» To do:
Down to the last line of the listing, starting at the one with "Click the pencil icon in the Groups row", retype each line exactly. Do not copy the pictures.

» Material supplied:

Segment Open

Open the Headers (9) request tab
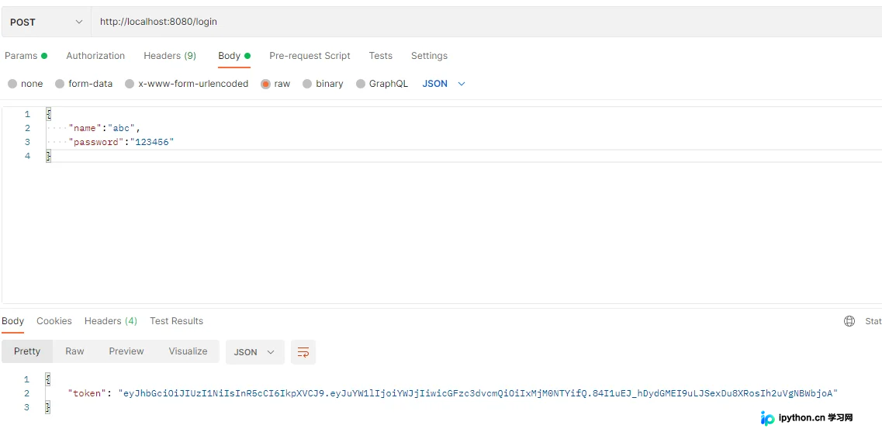882x439 pixels. [170, 56]
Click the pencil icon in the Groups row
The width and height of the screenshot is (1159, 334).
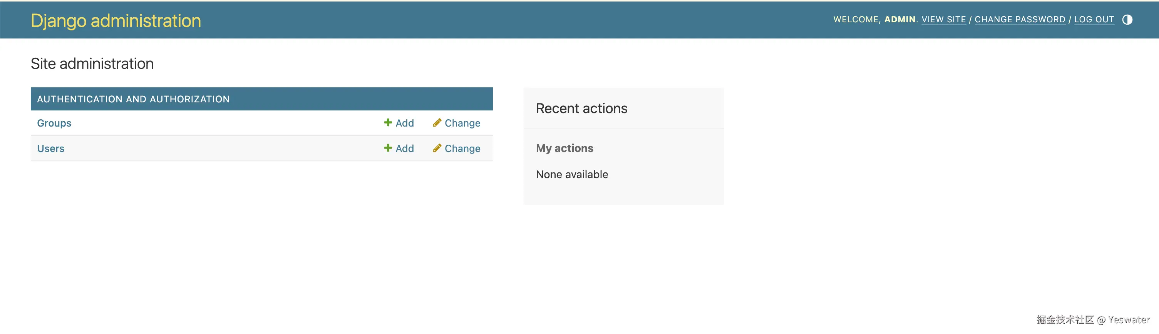437,123
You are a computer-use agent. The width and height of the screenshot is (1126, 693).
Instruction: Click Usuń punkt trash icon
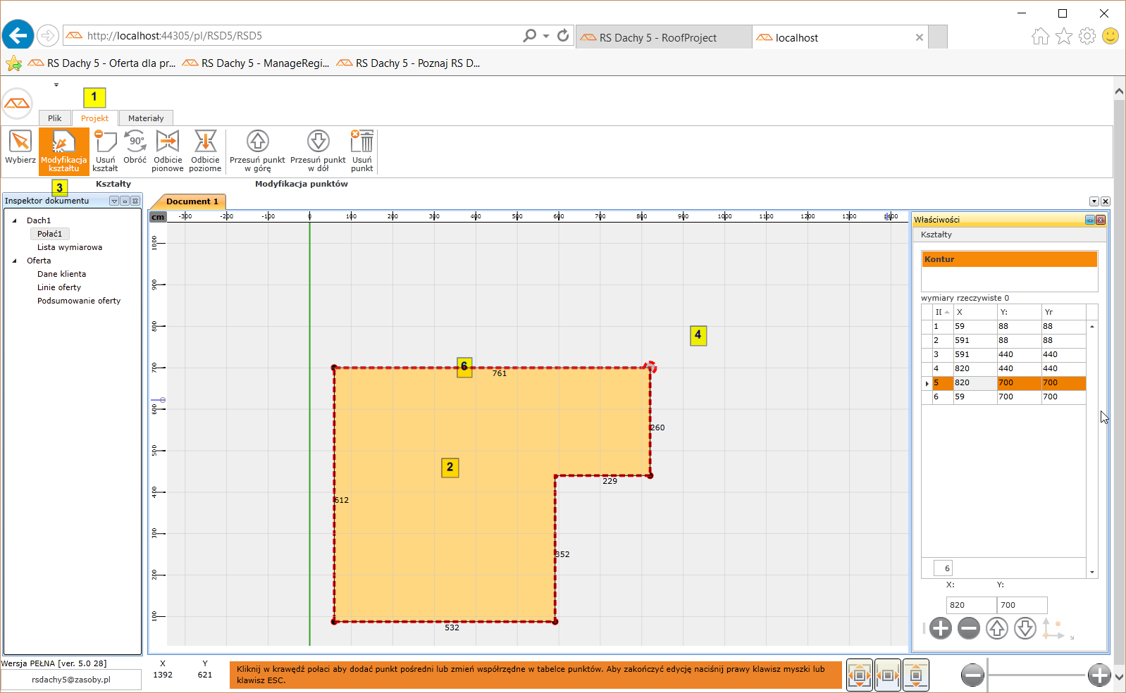tap(361, 148)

Segment Closed

» Result of this task:
Click the pencil icon in the Groups row
The width and height of the screenshot is (1159, 334).
437,123
You are a computer-use agent. The width and height of the screenshot is (1126, 693).
Instruction: Click Usuń punkt trash icon
tap(361, 148)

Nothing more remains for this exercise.